The sympathetic system affects arterial stiffness by acting on the vascular smooth muscle cells (VSMCs) [2,4]. The amount of smooth muscle cells (SMC) in the arterial wall varies across muscular and elastic arteries. Muscular arteries are found in the periphery, whereas elastic arteries are situated near the heart [5,6]. Peripheral muscular conduit arteries, like the radial artery, have more smooth muscle than elastic material. In the terminal resistance arteries, the tunica media is composed of one or two layers of SMCs and is devoid of elastin [7]. Bjarnegård (2003) showed that the proximal brachial artery is elastic and the distal one is muscular [8]. Thus, the upper limb arteries become more muscular as we move from the center (axilla) to the periphery (hand); that is, the vascular smooth muscle content of the artery increases toward the periphery. VSMCs have been demonstrated to have α-adrenoceptors in the arterial system [9]. The role of α-adrenergic receptors in mediating sympathetic vascular transduction in the forearm of humans has been proven [10]. Bjarnegård in 2004 showed no effect of sympathetic activation on proximal elastic brachial artery beta-stiffness [11]. Thus, it can be inferred that the sympathetic system has a differential effect on the distal compared to the proximal part of the upper limb arteries. Most of the PTT measurements for BP estimation are done from the upper limb artery, usually from finger photoplethysmography (PPG) [12]. So, sympathetic activation might affect the PTT differentially depending on the site where PTT is measured in the upper limb. Sympathetic activation during lower body negative pressure (LBNP) has been shown to increase central artery carotid-femoral PWV (cfPWV) and peripheral artery carotid-brachial PWV (cbPWV) [13]. Another study found an increase in cfPWV during LBNP-induced sympathetic activation [2]. Boutouyrie (1994) reported that the cold pressor test and mental stress test, which induced sympathetic activation, decreased the compliance of the muscular radial artery [14].
The surrogate of PTT, i.e., PWV of the upper limb arteries, has been studied in larger arterial segments, e.g., carotid-brachial or carotid-radial PWV. However, the regional variation in PTT in the upper limb arteries during sympathetic activation has not been studied. The change in the upper limb arteries from elastic to muscular nature is gradual, so there might be a regional variation in the PTT. The present study aims to decipher the regional variation in PTT in the upper limb arteries by dividing it into three arterial segments, i.e., carotid-brachial, brachial-radial, and radial-finger arterial segments, during hypotensive and non-hypotensive LBNP.

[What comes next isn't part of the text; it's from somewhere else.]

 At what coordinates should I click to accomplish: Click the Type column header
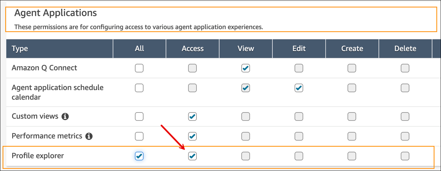click(x=20, y=49)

The application of LBNP is one of the experimental models used to activate the sympathetic nervous system. At lower grades of LBNP, such as -10 mmHg and -20 mmHg, not much change is seen in the BP, as the amount of lower body venous pooling is minimal. BP can be quickly corrected by baroreceptors. However, at higher grades of LBNP, such as -30 mmHg and -40 mmHg, due to a higher amount of lower body venous pooling, even with baroreceptor activation, a reduction in BP can be observed. Therefore, lower grades (-10 mmHg and -20 mmHg) of LBNP are considered non-hypotensive, while higher grades (-30 mmHg and -40 mmHg) are considered hypotensive [15-18].
Materials and methods
The study was conducted between April 2019 and February 2021 in the Space and Environment Research Facility, Department of Physiology, All India Institute of Medical Sciences, New Delhi. Healthy, young male volunteers, between 25 and 35 years of age, were recruited for the study. Subjects with a history of cardiovascular and neurological disorders, syncopal attacks, smoking, or tobacco chewing for any duration were excluded from the study in consideration of the safety of the subjects and the potential confounding effect these conditions might have on the study parameters. The study was a within-subject experimental pilot study. There was no prior study to calculate the effect size, and thus, the sample size could not be calculated. We asked subjects to volunteer, and 10 healthy subjects who fulfilled the inclusion and exclusion criteria volunteered. The subjects were informed about the experimental procedure and gave informed consent before participating in the study. Then, subjects were recruited and data were collected. The study was granted ethical clearance for research on human subjects by the Institute Ethics Committee, All India Institute of Medical Sciences, New Delhi (Ref. No.: IECPG-153/28.02.2019).
Tonometer probe
Carotid, brachial, and radial pulse waveforms were obtained using high-fidelity Millar® SPT-301 non-invasive pulse wave Tonometers (Millar® Houston, Texas, USA) connected to PowerLab® 8/35 (AD Instruments, Australia) [19]. Tonometers were placed on the neck between the larynx and the anterior border of the sternocleidomastoid muscle for recording the carotid pulse waveform, at the cubital fossa for the brachial pulse waveform and at the wrist for the radial pulse waveform. Tonometers were held in position using custom-made probe holders with Velcro straps (Figure 1). Data acquisition was performed using LabChart software (Version 8.1.13; AD Instruments, Australia).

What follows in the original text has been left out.